--- Saved data entries ---
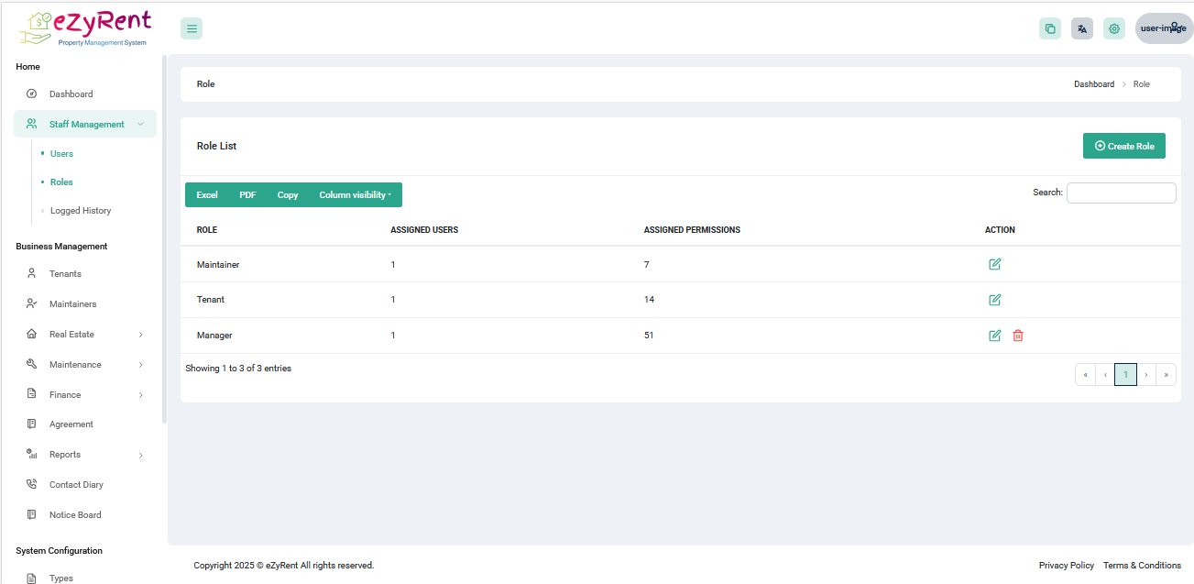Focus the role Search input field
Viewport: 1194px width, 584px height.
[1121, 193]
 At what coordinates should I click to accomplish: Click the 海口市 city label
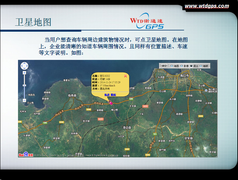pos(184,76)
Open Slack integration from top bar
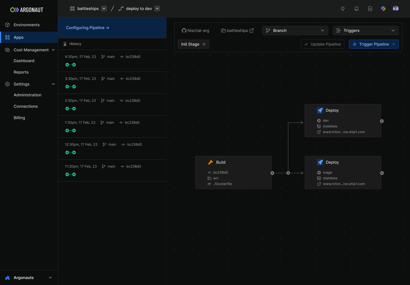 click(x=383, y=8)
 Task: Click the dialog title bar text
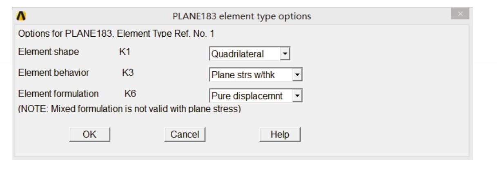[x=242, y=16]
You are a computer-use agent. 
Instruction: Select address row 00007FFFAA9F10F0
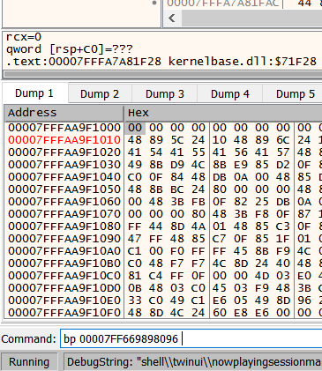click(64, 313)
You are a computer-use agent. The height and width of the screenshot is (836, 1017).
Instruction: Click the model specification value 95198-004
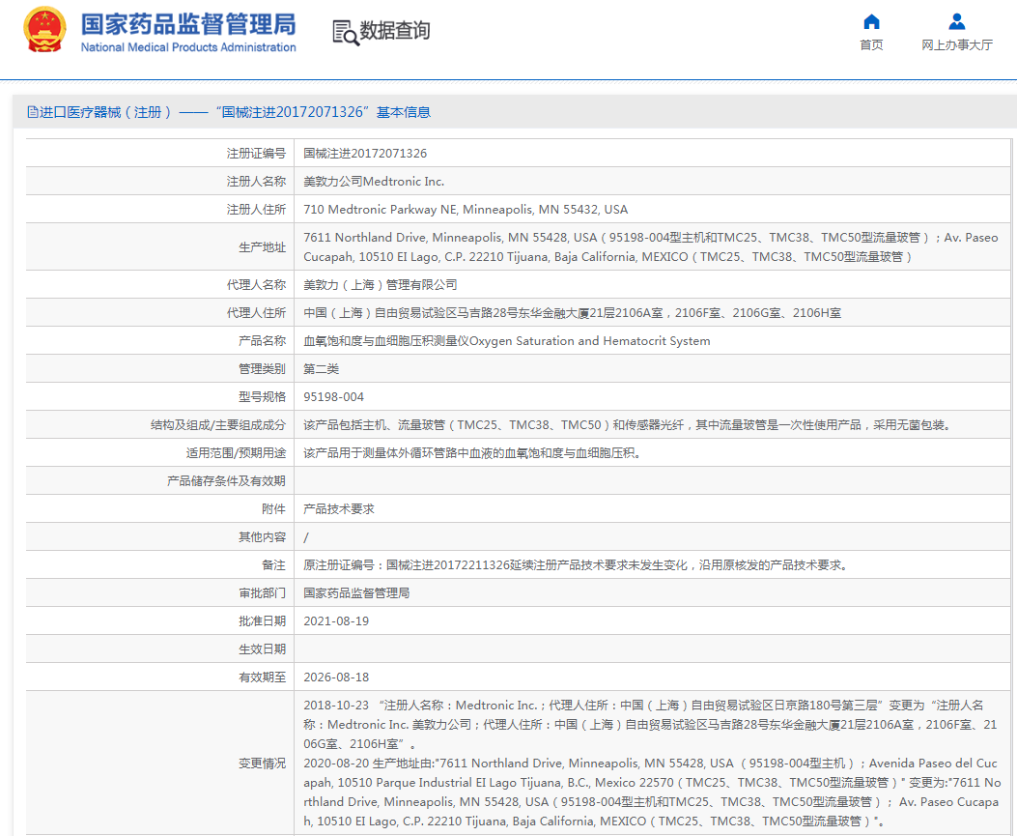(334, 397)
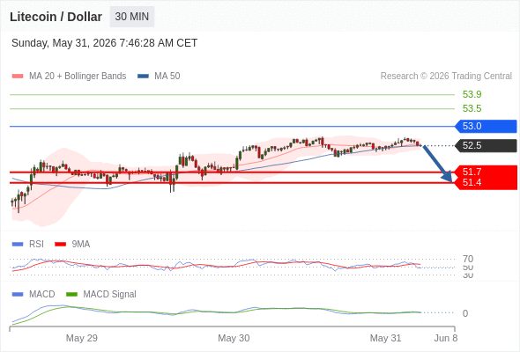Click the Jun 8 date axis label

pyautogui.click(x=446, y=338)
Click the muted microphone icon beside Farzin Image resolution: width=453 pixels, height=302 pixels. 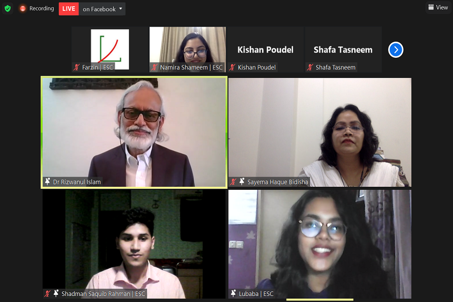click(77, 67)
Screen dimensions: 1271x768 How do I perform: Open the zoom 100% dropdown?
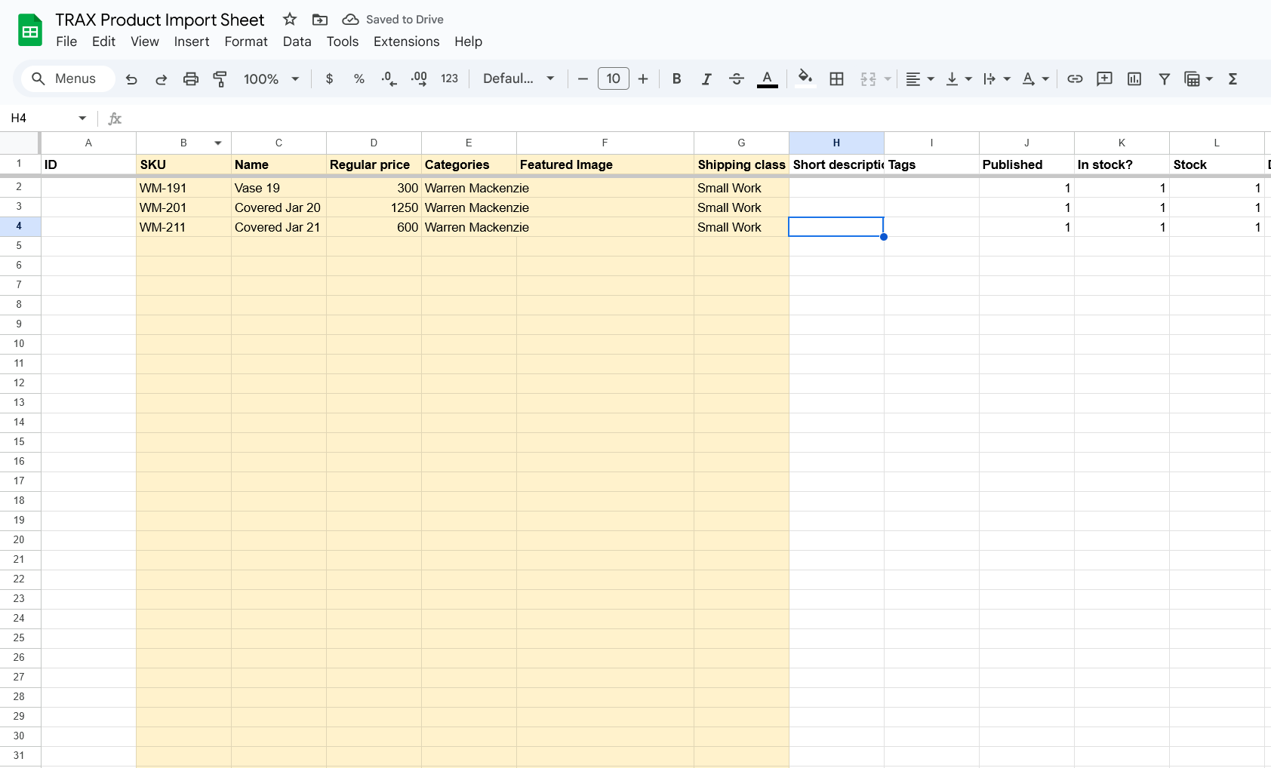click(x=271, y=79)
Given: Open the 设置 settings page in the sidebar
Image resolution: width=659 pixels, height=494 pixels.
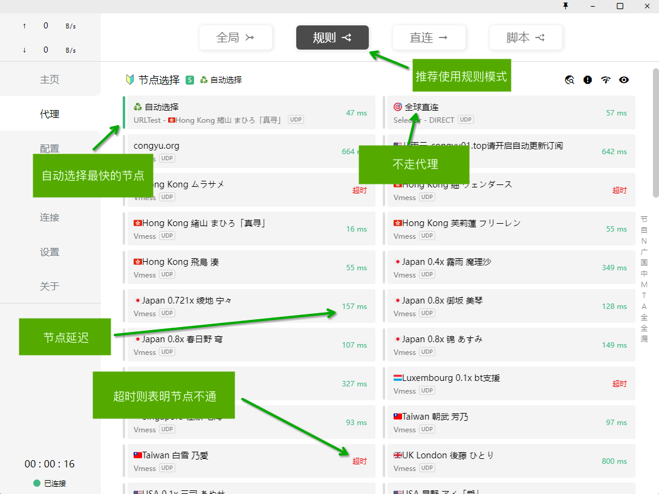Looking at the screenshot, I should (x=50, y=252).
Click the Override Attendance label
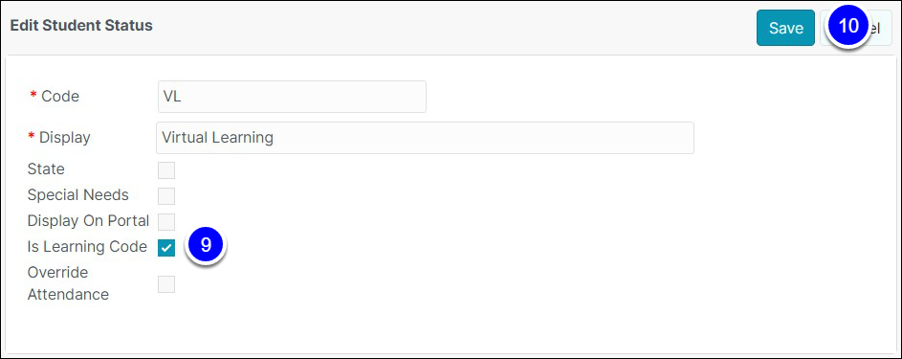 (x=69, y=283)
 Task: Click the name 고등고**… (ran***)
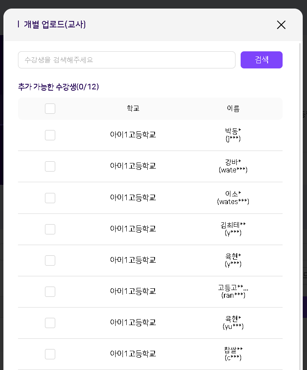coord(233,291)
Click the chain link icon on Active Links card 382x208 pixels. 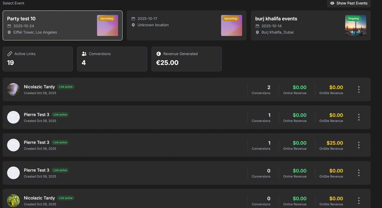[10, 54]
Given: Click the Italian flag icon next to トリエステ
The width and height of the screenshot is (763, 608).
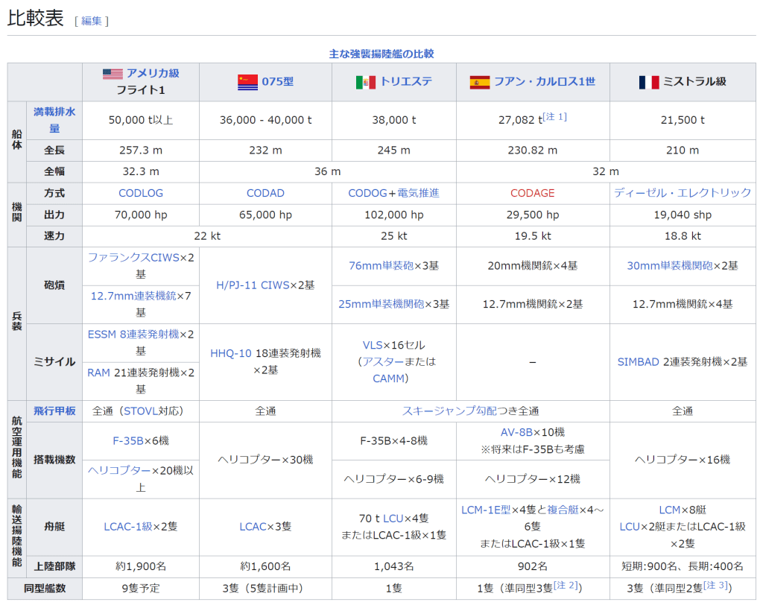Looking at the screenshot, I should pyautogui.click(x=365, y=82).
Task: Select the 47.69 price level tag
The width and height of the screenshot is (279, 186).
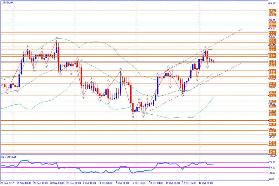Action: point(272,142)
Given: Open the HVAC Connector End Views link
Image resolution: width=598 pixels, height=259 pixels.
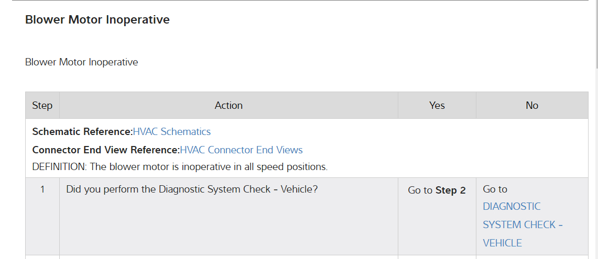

--- Work request ---
From the entries above, copy every line that holds the word "agent".

--- Answer ---
You are a computer-use agent. 
You are a computer-use agent. The height and width of the screenshot is (836, 1017).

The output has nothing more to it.